## [TASK DESCRIPTION]
The string "agent" appears in some lines of the data. Report how many, with no other words.

## [EXERCISE INPUT]
******

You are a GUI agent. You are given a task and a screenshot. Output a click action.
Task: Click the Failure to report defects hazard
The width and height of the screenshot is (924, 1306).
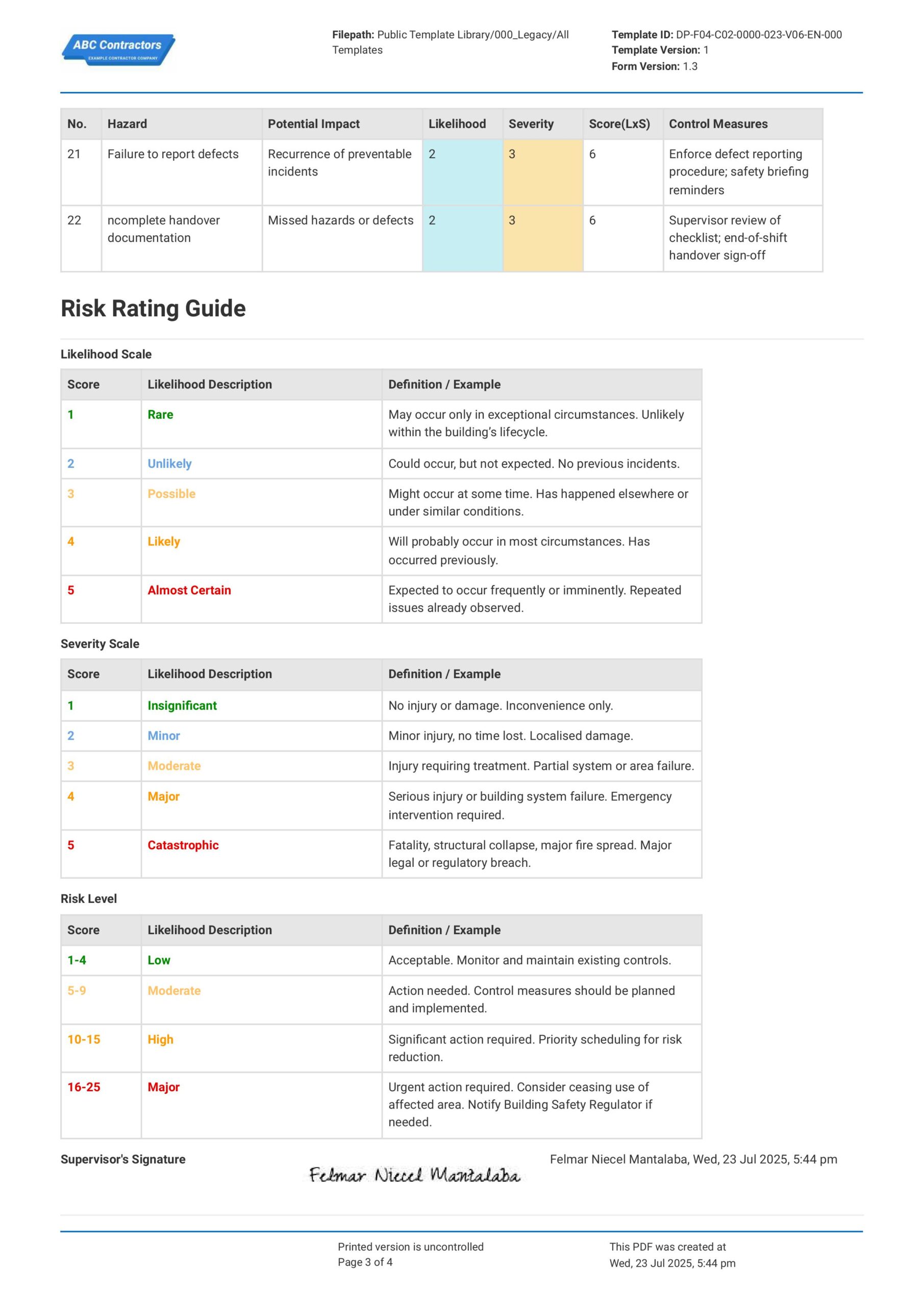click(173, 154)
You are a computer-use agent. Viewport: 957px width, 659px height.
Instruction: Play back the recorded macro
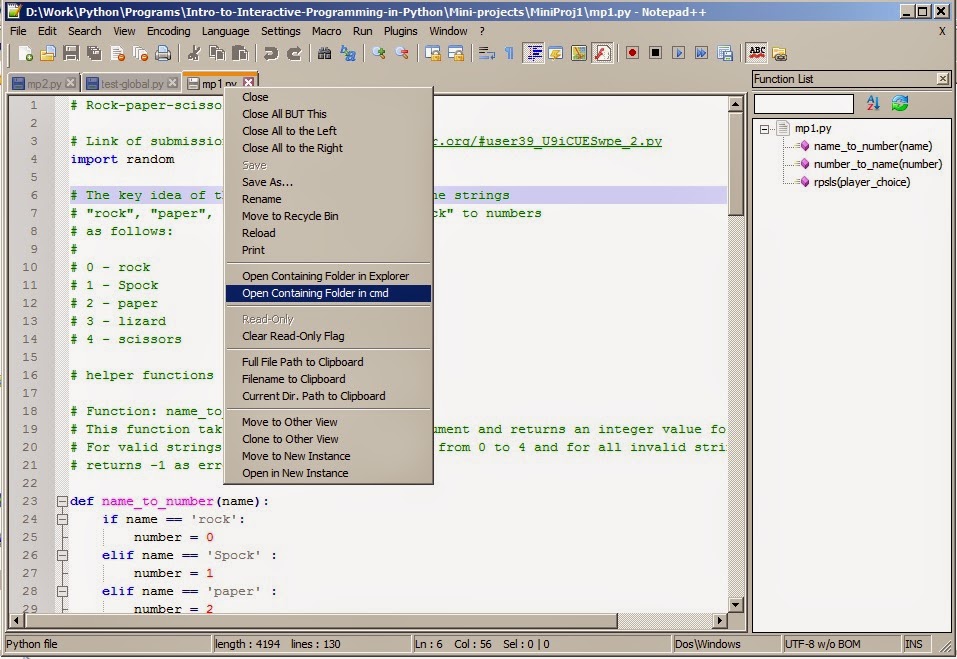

******

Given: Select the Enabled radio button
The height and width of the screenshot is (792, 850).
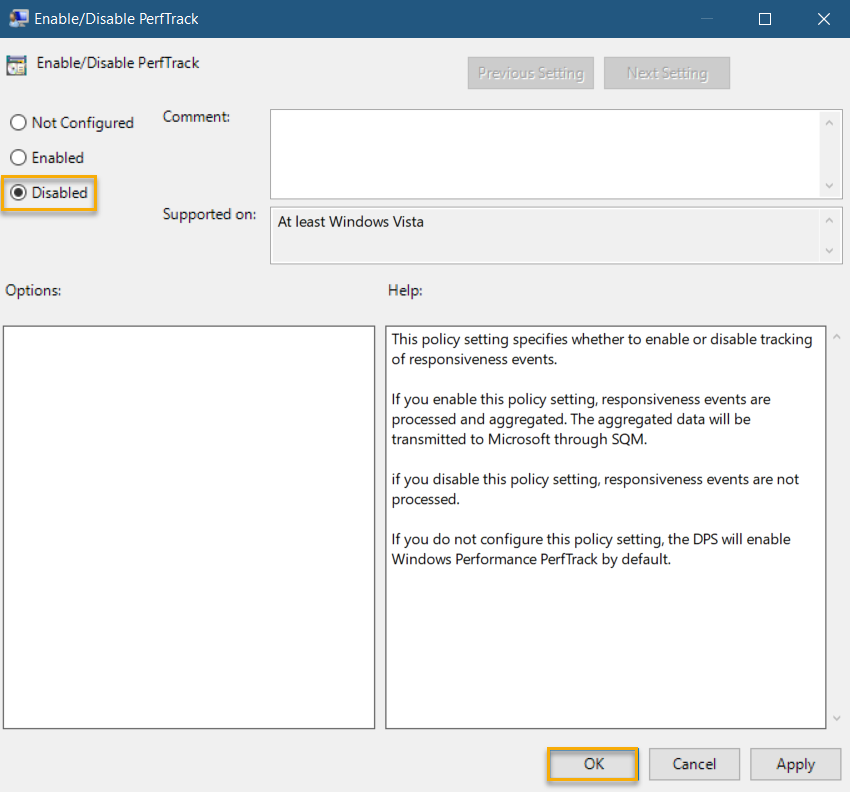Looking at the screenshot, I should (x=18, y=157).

******

## [EXPECTED ANSWER]
2